That’s the median scenario. The range runs from$2.7 million on the low end up to 19.5 million under faster adoption. The income at stake is enormous. They’re projecting between$200 billion and$1.5 trillion in total wage losses, depending on how quickly companies move, and that accounts for between 2.5 to 15% of all U.S. wage income. Here’s one of the most important numbers in the whole report. For every one percentage point increase in job automation, the researchers found a 0.75 percentage point actual job loss. That should end any AI just moves people to higher value work arguments, because that conversion rate, even if it’s just close, is way too high because at scale, that math is devastating.
To put it in perspective, the baseline job loss projection is equivalent to wiping out the entire economy of Belgium. And under faster adoption scenarios, including the acceleration of agentic AI, it approaches the economy of South Korea. Now for the industry breakdown, average vulnerability across all sectors is about 6%. But three industries are way above that. Information at 18%, finance and insurance at 16%, and professional, scientific, and technical services were also at 16%. Across all vulnerable occupations,$757 billion in annual income is at risk, which is 7.5% of total labor income. But gets even more interesting when you look at the places that are most at risk. They aren’t struggling towns, they’re the areas that are considered innovation capitals. New York, Los Angeles, DC, San Francisco, Chicago, Dallas, and Boston each face at least$20 billion in annual income losses.
And it goes beyond the mega metros. University towns and innovation hubs are in the crosshairs too. Durham, Chapel Hill, Boulder, Ithaca, Madison, Ann Arbor. Among the top 25 major metros, Orlando, Santonio, and St. Louis are among the least affected. So geography here is counterintuitive, at least from what I would expect. Now at the state level, California, Texas, New York, Florida, and Illinois account for 40% of all projected AI job losses nationally. The least affected for absolute job losses, not a surprise, Wyoming, Alaska, Vermont, and the Dakotas. But the study identified 4.9 million tipping point workers across 33 occupations. These are people in roles that swing from under 10% to over 40% displacement within that two to five year window. Among them are more than a million workers whose actual job it is to study, build, or report on AI. They face between 26 and 55% displacement.

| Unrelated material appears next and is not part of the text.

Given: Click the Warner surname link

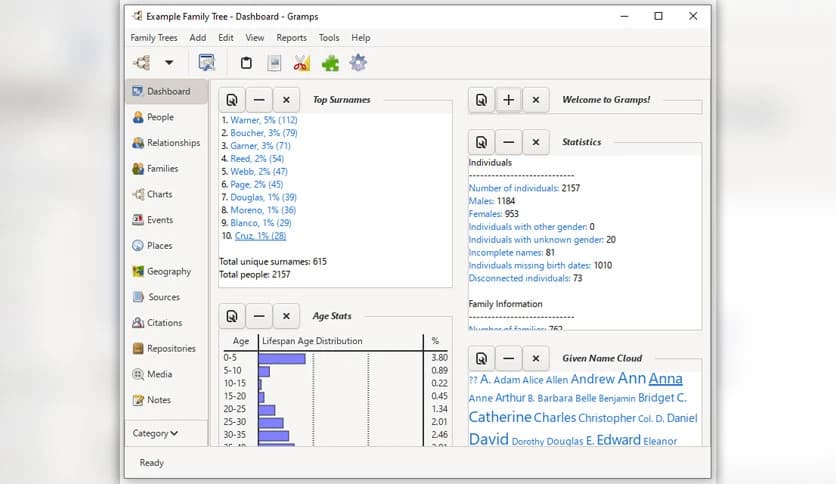Looking at the screenshot, I should 258,120.
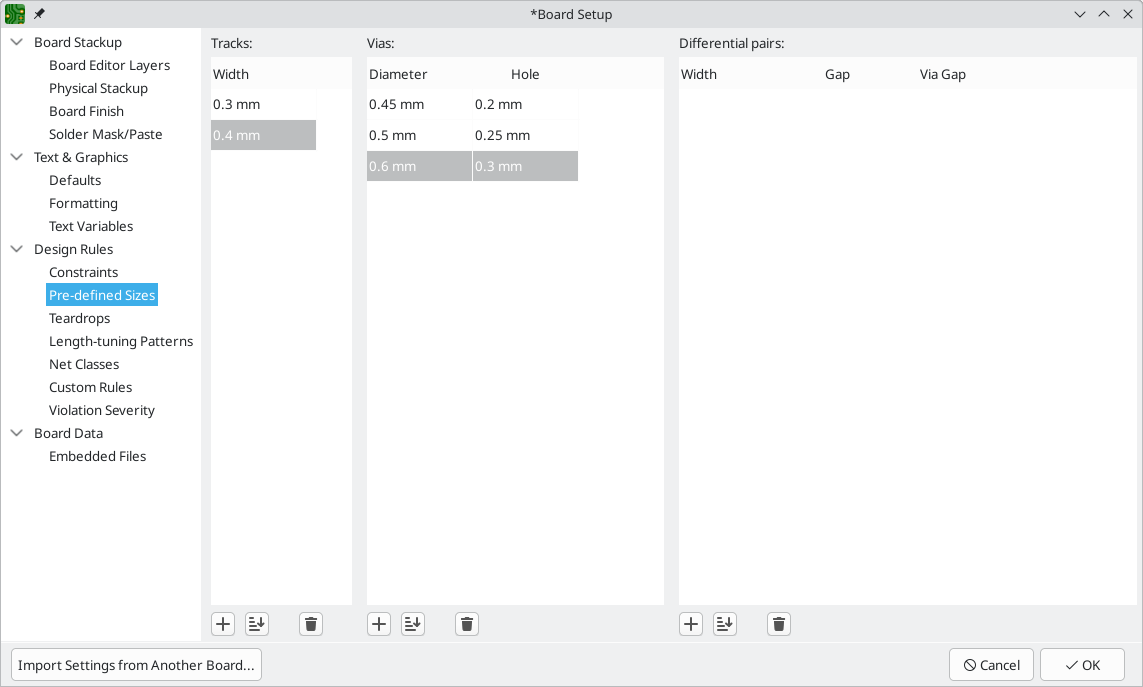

Now, one of the other findings that’s worth paying attention to is that augmentation and displacement go hand in hand. The more AI helps you do your job, the more expendable you become. So that includes finance professionals, teachers and professors, creative professionals, accountants, legal professionals. They’re all next in line for potential displacement. And the 38% of American workers whose jobs are considered AI proof, they hold the lowest paid jobs in the economy. So the safe zone is in the near poverty zone. That’s not good at all. There’s a political dimension here too. Of course there is. States most at risk of AI job losses are already legislating four times more on AI than the safest states. And the federal government recently directed those states to pull back on what it called onerous AI regulation. What a mess. You’d think this would be getting more press.

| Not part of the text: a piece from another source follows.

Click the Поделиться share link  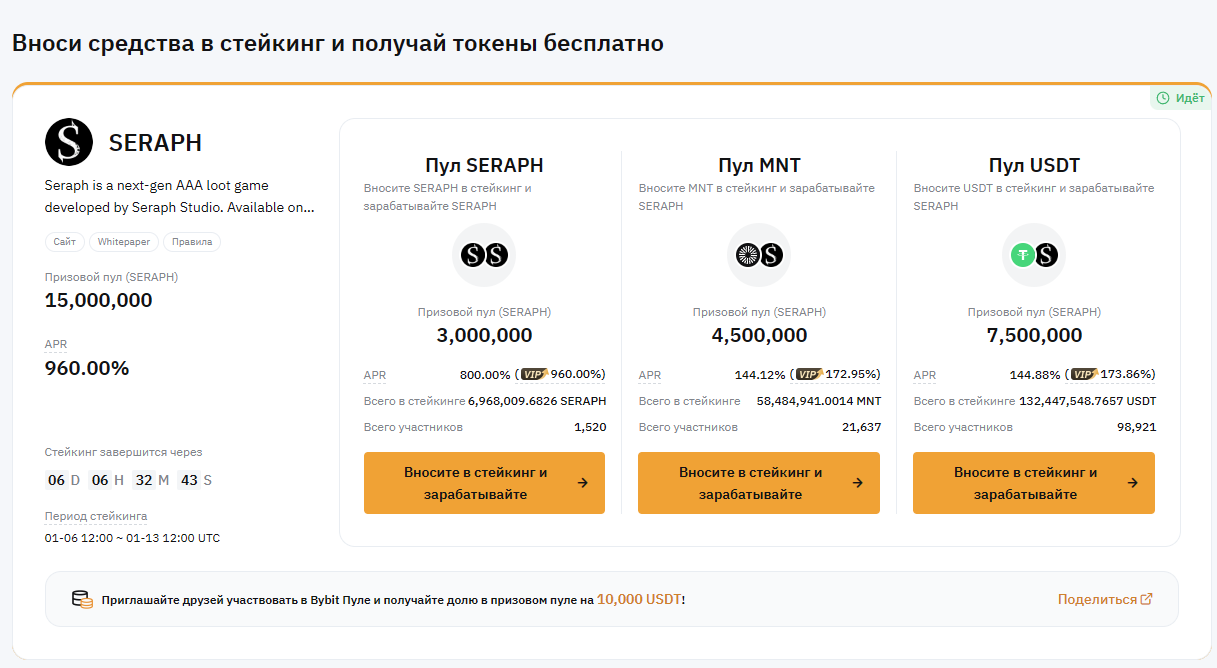pos(1105,599)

This is a very alarming study, but it’s just not. And we continue to hear from the very top at the federal level that there’s nothing to be concerned about with AI job displacement. When you see research like this, you just can’t believe that. Because what I find most concerning and something I just hadn’t heard before is that 0.75 conversion rate for every percentage point of automation, three-quarters of a percentage point in actual job loss is what it will amount to. When you run that math, it is truly devast devastating at scale. So that’s what we’re looking at here. 9.3 million jobs at risk concentrated in the cities and industries that were supposed to be future-proof. It doesn’t look like that’s the case.

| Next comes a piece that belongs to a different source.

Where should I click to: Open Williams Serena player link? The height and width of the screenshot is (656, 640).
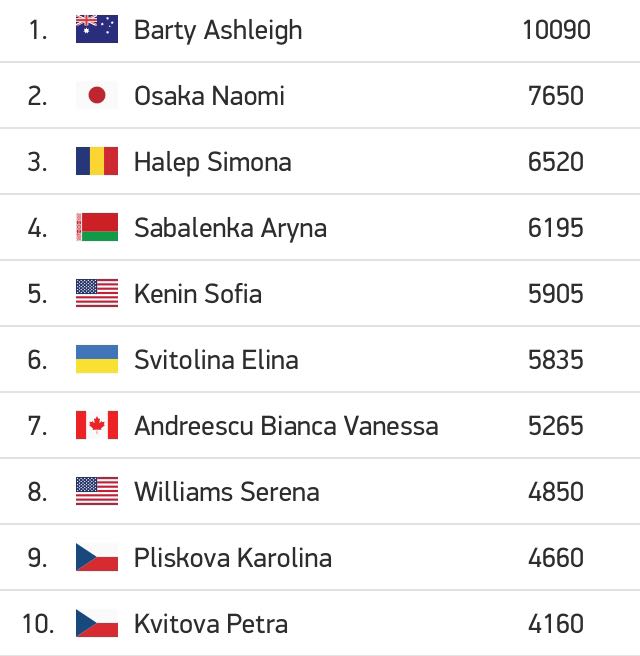click(x=227, y=492)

Monster’s 2026 State of the Graduate Report: 89% worry AI will replace entry-level jobs
So let’s move on from there and let’s look at how people entering the workforce feel about all of this. Not good, right? Monster just released its 2026 State of the Graduate Report, which is a survey of recent and upcoming college graduates. The headline number is that 67% would accept a lower-paying job if it offered greater long-term security. But the standout data point is the AI anxiety jump. 89% of 26 grads now worry AI could replace entry-level roles. Last year, that number was 64%. Still unacceptably high, but that 25% point spike in 12 months is just awful to see. What a bad state of things for our young people.
When you pair that with the 76% who are concerned about the economy’s impact on their job prospects, we have a graduating class that is having to make decisions fundamentally different than any of those before them. Salary still matters, of course. 68% rank it as a top factor when evaluating job offers, but job security at 52% now outranks career growth at 49% as a decision driver. So again, these young people are having to focus on the entirely wrong things as they’re starting their career. But we collectively have put them in that situation because they’re reading the room correctly. They’re not looking ahead, they’re focused on today.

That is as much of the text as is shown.